General History of Indian Key
Biography of Jacob Housman
By Jerry Wilkinson
Much has been written about John
Jacob Housman and there appear to be many contradictions when studied thoroughly.
The following is not intended to be a complete history of Housman and is
fragmentary, but contains some of the facts available through genuine research.
Much of the data on Jacob Housman from 1830 to 1840 is covered in the web
page General History of Indian Key with additional information here.
Jacob Housman was the son of Abraham
P., and Mary Mersereau Housman of Staten Island, New York. He had brothers
Abraham and George and sisters Lania, Nancy Ann, Elizabeth, Mary, Matilda
and Caroline. The Housman family were of Dutch origin (Huysman) and Abraham
was probably an oyster man which was the primary industry of Staten Island
in the 1800's.
The author believes that much of the legend
of Housman's beginnings began with a Pensacola Gazette article,
four and a half years after the Indian Key raid, and the opinion of E.
Z. C. Judson written on March 29, 1845, "Indian Key was settled in about
1830 by Captain Housman, who commenced business on his own account in the
following manner. He was entrusted with the command of a small schooner
at an early age, by his father, who owned the vessel. She was employed
in the coasting and packet business along the shores of Staten and Long
Islands, also up the North River. The young captain, however, was too much
of a sailor to keep fresh water, and one day took it into his head to make
a 'West Indie' trip without asking his father's permission, making said
experiment in his father's vessel. The young captain never reached his
destination, for running off his course he struck the Florida Reef. This
injured his little craft so much that he was obliged to put into Key West
for repairs, during which time he got such an insight into the 'wrecking'
business that he concluded to became a wrecker himself. . . ,"

[Records locating words and elements]
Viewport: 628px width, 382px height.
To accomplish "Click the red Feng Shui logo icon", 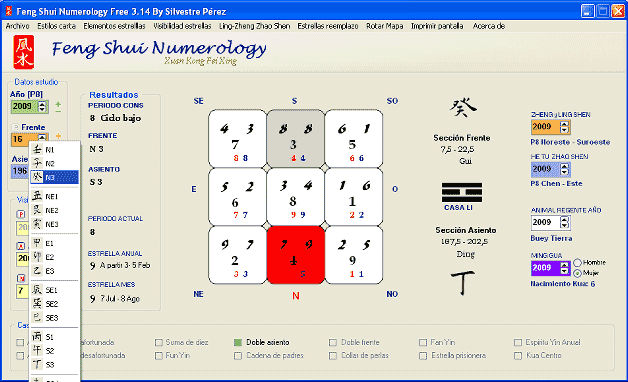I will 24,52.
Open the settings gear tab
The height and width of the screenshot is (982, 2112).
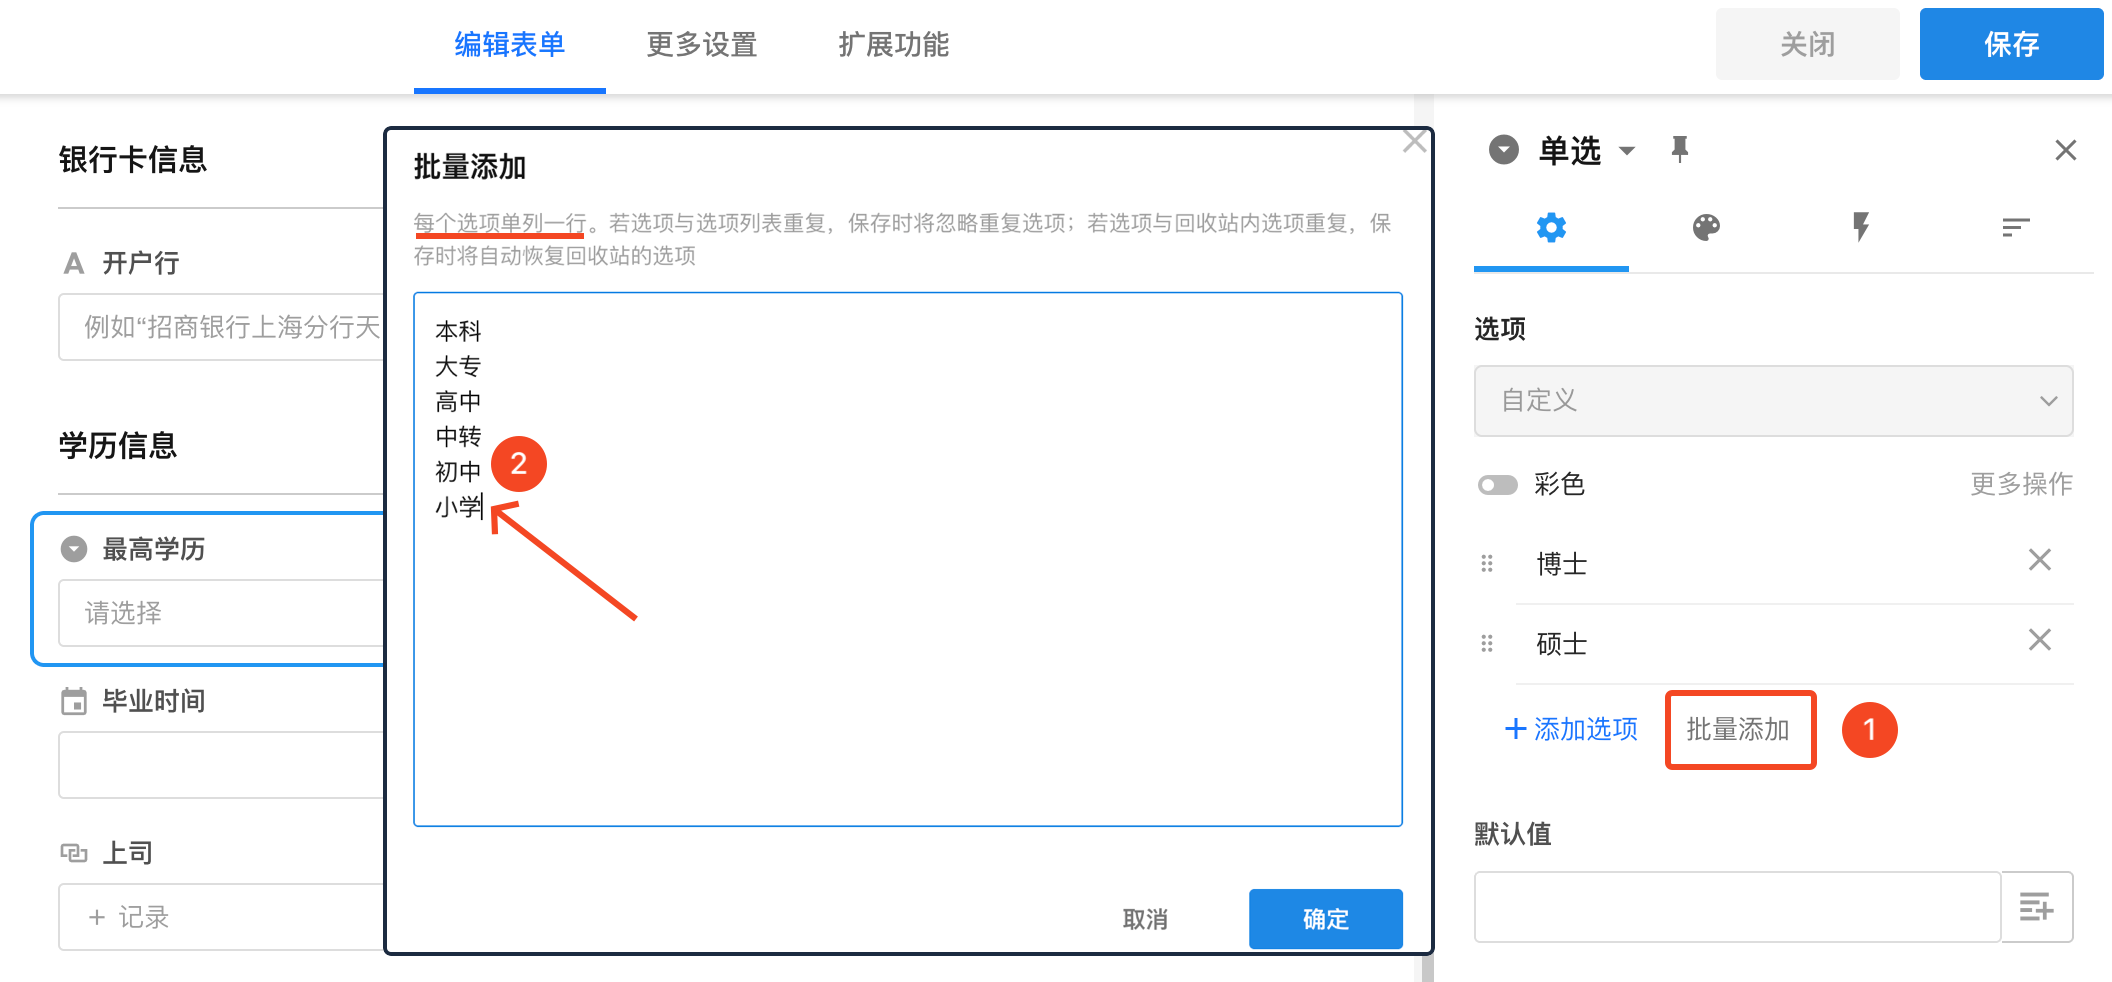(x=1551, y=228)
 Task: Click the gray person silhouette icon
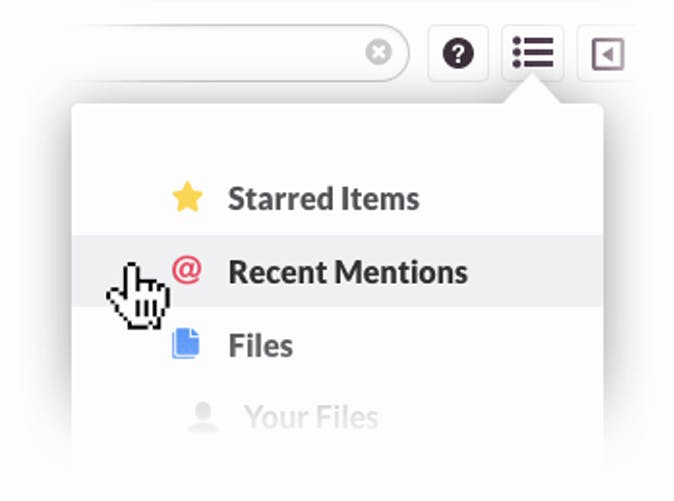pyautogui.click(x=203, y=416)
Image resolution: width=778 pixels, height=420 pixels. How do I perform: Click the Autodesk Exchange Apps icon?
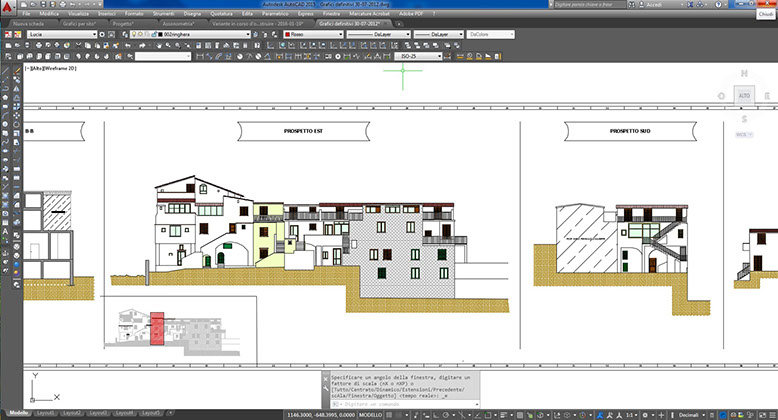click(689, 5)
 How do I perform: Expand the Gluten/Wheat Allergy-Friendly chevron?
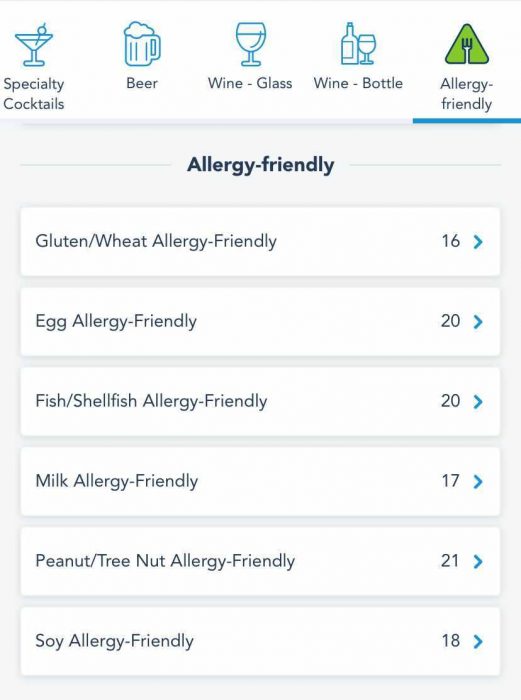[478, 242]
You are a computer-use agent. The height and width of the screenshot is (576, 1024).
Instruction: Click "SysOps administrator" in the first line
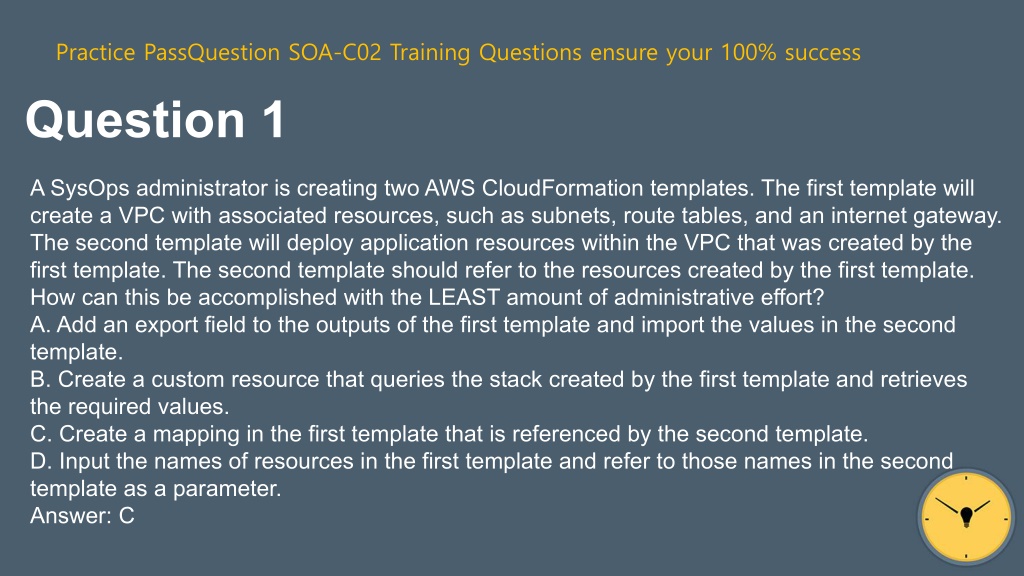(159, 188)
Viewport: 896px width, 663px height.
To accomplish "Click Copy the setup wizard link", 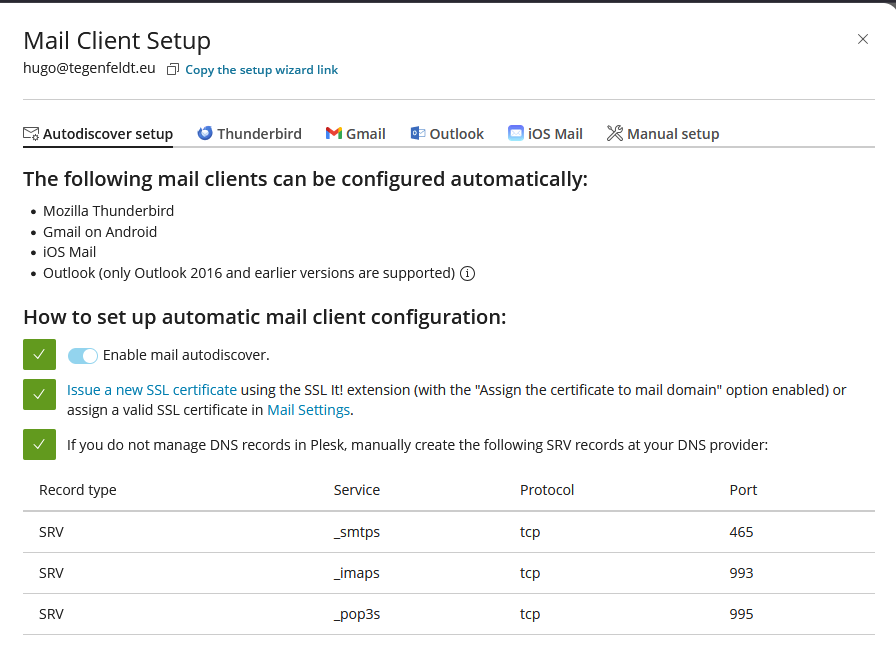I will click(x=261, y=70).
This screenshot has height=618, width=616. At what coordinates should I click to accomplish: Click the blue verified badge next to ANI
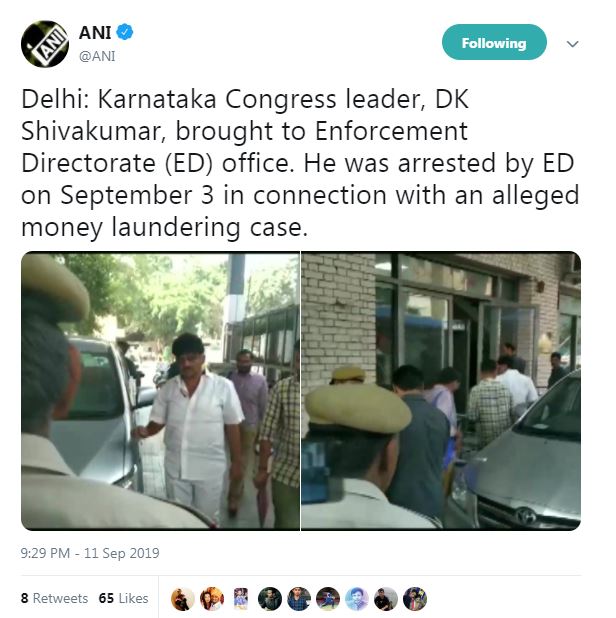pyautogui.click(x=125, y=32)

◆ **SET TASKS**
1 – What was the Housman family's origin, according to the biography of Jacob Housman?
2 – Go on with the biography of Jacob Housman from the point where it stops.

◆ **EXERCISE RESULTS**
1 – Dutch (Huysman).

2 –
To read the entire article and it is lengthy Click
Supposedly the ship that Housman
took was the WILLIAM HENRY. According to data from the National
Archives, the WILLIAM HENRY's certificate of enrollment was issued
at Charleston, S.C. on July 1825 and the certificate of Registry at St.
Augustine, Florida on December 6, 1825. The previous managing owner was
William Barker. She was a two masted schooner, 46 and 76/95 tons, 56 feet
in length, 19 feet in breadth, 6 feet depth and built in 1821 at Havershaw,
New York. Jacob Housman was shown as the sole owner from January 24, 1825
to April 9, 1827 when the vessel was lost. For your information, a certificate
of enrollment restricts a vessel to coastwise trade only whereas that of
registry permits either foreign or coastwise trade. To date, I have been
unable to prove that his father, Abraham, ever owned the WILLIAM HENRY.
The National Archives also stated
that it could locate no reference of charges of Jacob stealing his father's
boat in the early 1820's. This alone does not mean that it did not occur,
or it was some other ship. This would be an interesting summer project
for someone living in the New York area to research the names of ships
that Abraham P. Housman owned in the early 1820's. The Charleston Courier
on July 27, 1822 shows the port departure under the charge of a Captain
Housman, a sloop, the WILLIAM HENRY. The purpose, or destination
was not indicated.
We know that Housman was in the Keys
in 1825 via the records of the adjudication of the cargo of the French
brig REVENGE in Key West.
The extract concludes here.